Problem:
Repeat all of the material below verbatim, keeping every line unchanged and in its original order.

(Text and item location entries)
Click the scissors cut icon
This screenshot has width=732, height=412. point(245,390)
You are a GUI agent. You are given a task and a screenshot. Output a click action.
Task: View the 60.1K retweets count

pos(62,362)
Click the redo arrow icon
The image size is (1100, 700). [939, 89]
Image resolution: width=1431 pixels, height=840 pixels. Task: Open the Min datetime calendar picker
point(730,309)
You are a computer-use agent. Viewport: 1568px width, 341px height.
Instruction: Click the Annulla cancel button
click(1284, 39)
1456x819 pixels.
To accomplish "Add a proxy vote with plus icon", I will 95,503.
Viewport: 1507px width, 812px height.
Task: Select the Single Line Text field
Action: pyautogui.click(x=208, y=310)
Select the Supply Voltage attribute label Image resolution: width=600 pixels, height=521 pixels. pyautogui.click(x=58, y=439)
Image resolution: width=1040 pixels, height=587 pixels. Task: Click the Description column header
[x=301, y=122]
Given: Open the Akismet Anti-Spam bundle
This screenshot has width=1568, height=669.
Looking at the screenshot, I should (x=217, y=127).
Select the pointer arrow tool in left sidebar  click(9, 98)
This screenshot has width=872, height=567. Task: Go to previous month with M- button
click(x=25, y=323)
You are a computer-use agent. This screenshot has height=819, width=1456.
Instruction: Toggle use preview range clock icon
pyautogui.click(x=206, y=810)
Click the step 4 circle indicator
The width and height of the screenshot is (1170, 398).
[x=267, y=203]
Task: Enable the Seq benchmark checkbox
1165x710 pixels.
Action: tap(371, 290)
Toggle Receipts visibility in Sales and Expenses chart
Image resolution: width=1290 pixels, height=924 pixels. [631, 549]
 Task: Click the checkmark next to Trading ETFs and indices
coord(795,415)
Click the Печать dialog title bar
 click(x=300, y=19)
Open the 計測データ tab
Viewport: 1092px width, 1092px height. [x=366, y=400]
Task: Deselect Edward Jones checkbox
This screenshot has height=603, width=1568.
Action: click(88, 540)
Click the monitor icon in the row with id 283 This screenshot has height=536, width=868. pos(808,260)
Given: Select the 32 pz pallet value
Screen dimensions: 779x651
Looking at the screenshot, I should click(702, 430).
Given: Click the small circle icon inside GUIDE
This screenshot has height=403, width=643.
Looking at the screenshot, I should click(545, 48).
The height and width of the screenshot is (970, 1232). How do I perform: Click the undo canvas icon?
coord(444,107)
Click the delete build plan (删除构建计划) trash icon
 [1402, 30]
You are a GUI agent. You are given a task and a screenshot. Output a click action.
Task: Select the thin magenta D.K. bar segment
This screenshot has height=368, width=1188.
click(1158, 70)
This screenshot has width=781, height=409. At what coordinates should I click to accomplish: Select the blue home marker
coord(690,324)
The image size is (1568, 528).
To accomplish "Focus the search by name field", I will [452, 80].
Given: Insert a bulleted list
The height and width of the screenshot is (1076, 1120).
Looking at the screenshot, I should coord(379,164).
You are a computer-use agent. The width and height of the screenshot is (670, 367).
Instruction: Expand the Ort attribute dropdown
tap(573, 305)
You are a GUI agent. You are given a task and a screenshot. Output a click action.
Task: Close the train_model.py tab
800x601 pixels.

Task result:
Click the scissors cut icon
This screenshot has width=732, height=412. point(245,390)
You are a GUI agent. You are given a task and a screenshot. Output a click action.
Task: View the 60.1K retweets count

pos(62,362)
Click the redo arrow icon
The image size is (1100, 700). [939, 89]
Image resolution: width=1431 pixels, height=840 pixels. Task: Open the Min datetime calendar picker
point(730,309)
You are a computer-use agent. Viewport: 1568px width, 341px height.
Instruction: Click the Annulla cancel button
click(1284, 39)
1456x819 pixels.
To accomplish "Add a proxy vote with plus icon", I will 95,503.
Viewport: 1507px width, 812px height.
Task: Select the Single Line Text field
Action: pyautogui.click(x=208, y=310)
Select the Supply Voltage attribute label Image resolution: width=600 pixels, height=521 pixels. pyautogui.click(x=58, y=439)
Image resolution: width=1040 pixels, height=587 pixels. Task: Click the Description column header
[x=301, y=122]
Given: Open the Akismet Anti-Spam bundle
This screenshot has width=1568, height=669.
Looking at the screenshot, I should (x=217, y=127).
Select the pointer arrow tool in left sidebar  click(9, 98)
This screenshot has width=872, height=567. Task: Go to previous month with M- button
click(x=25, y=323)
You are a computer-use agent. This screenshot has height=819, width=1456.
Instruction: Toggle use preview range clock icon
pyautogui.click(x=206, y=810)
Click the step 4 circle indicator
The width and height of the screenshot is (1170, 398).
[x=267, y=203]
Task: Enable the Seq benchmark checkbox
1165x710 pixels.
Action: tap(371, 290)
Toggle Receipts visibility in Sales and Expenses chart
Image resolution: width=1290 pixels, height=924 pixels. [631, 549]
 Task: Click the checkmark next to Trading ETFs and indices
coord(795,415)
Click the Печать dialog title bar
 click(x=300, y=19)
Open the 計測データ tab
Viewport: 1092px width, 1092px height. [x=366, y=400]
Task: Deselect Edward Jones checkbox
This screenshot has height=603, width=1568.
Action: click(88, 540)
Click the monitor icon in the row with id 283 This screenshot has height=536, width=868. pos(808,260)
Given: Select the 32 pz pallet value
Screen dimensions: 779x651
Looking at the screenshot, I should click(702, 430).
Given: Click the small circle icon inside GUIDE
This screenshot has height=403, width=643.
Looking at the screenshot, I should click(545, 48).
The height and width of the screenshot is (970, 1232). How do I perform: Click the undo canvas icon?
coord(444,107)
Click the delete build plan (删除构建计划) trash icon
 [1402, 30]
You are a GUI agent. You are given a task and a screenshot. Output a click action.
Task: Select the thin magenta D.K. bar segment
This screenshot has height=368, width=1188.
click(1158, 70)
This screenshot has width=781, height=409. At what coordinates should I click to accomplish: Select the blue home marker
coord(690,324)
The image size is (1568, 528).
To accomplish "Focus the search by name field", I will [452, 80].
Given: Insert a bulleted list
The height and width of the screenshot is (1076, 1120).
Looking at the screenshot, I should coord(379,164).
You are a computer-use agent. The width and height of the screenshot is (670, 367).
Instruction: Expand the Ort attribute dropdown
tap(573, 305)
You are a GUI agent. You are given a task and a screenshot. Output a click action.
Task: Close the train_model.py tab
800x601 pixels.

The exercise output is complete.